SET EXERCISE ▸
Quote word for word the lines below from the line with "You are a computer-use" through the last line, and leave out the pictures.

*** LISTING ***

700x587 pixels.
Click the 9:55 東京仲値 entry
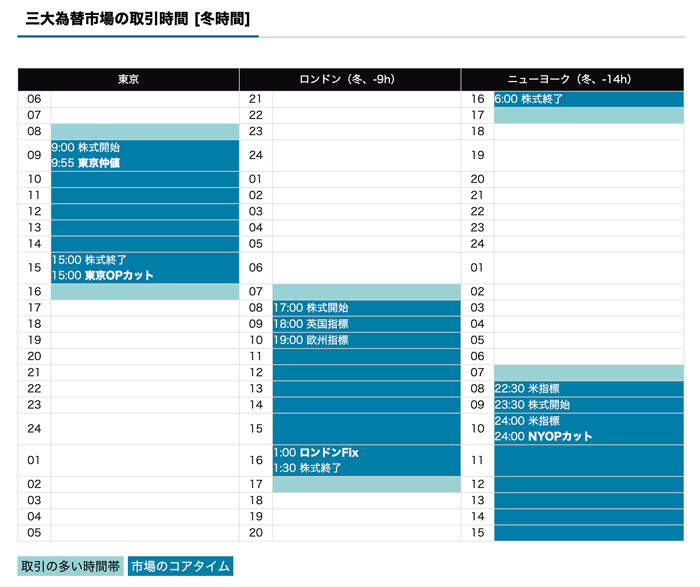[86, 163]
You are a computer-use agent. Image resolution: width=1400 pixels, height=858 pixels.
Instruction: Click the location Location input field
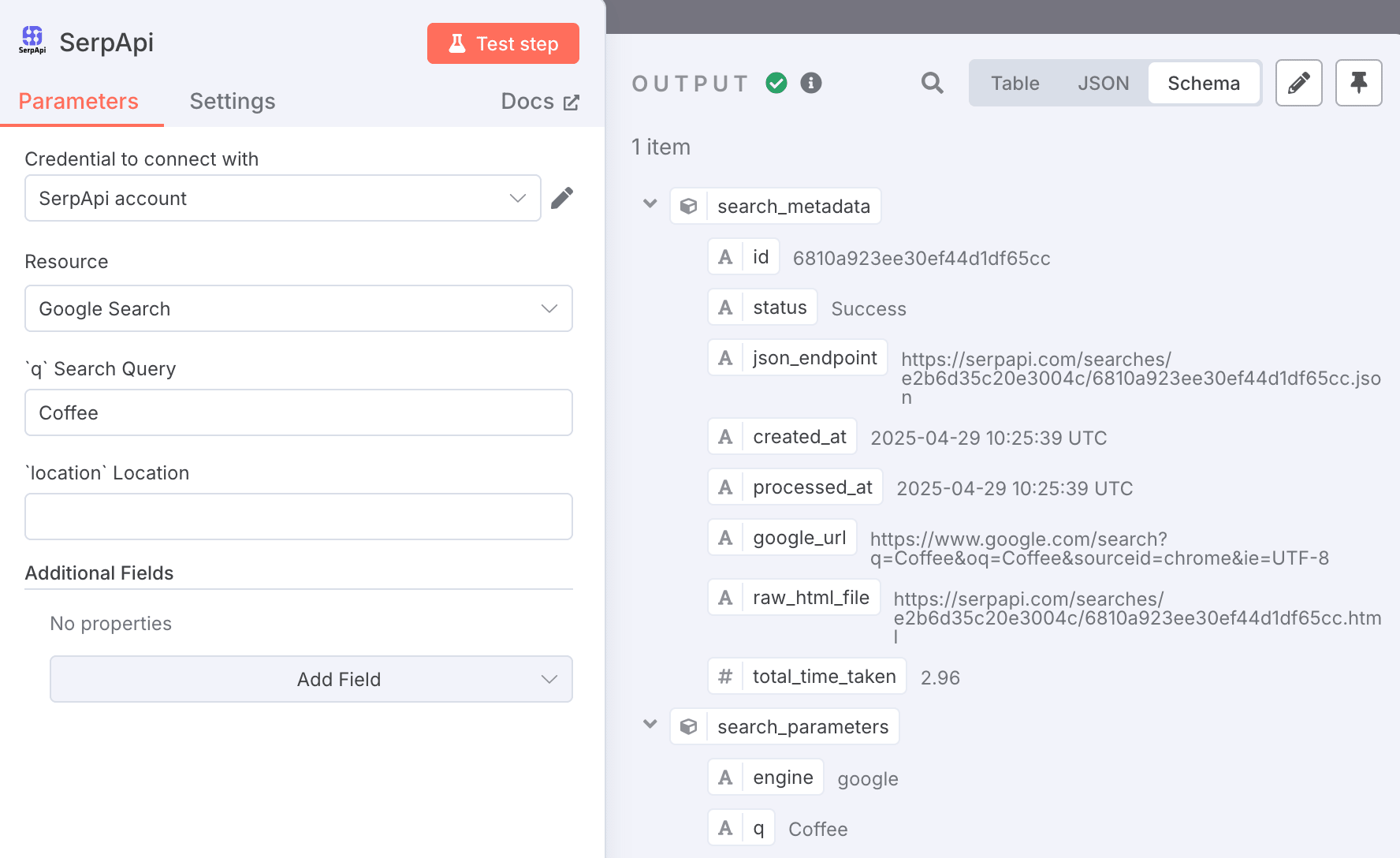click(299, 517)
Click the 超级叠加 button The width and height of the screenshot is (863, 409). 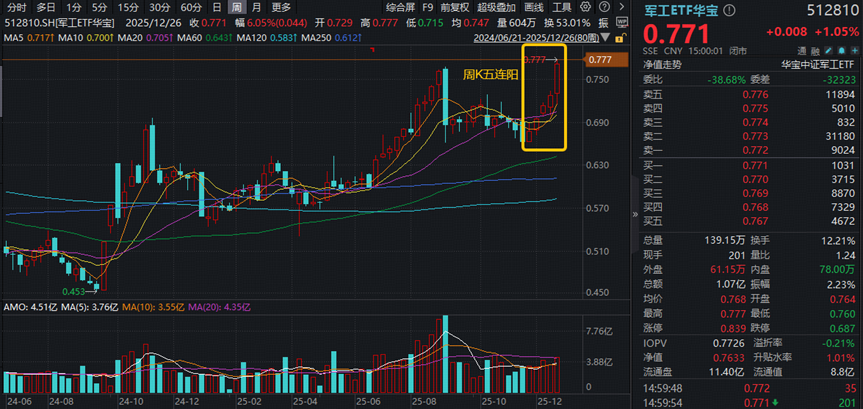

***

SOLUTION TO THIS TASK ▸
You are a computer-use agent. Image resolution: width=1400 pixels, height=858 pixels.
Instruction: Click the location Location input field
click(299, 517)
Click the 超级叠加 button The width and height of the screenshot is (863, 409). 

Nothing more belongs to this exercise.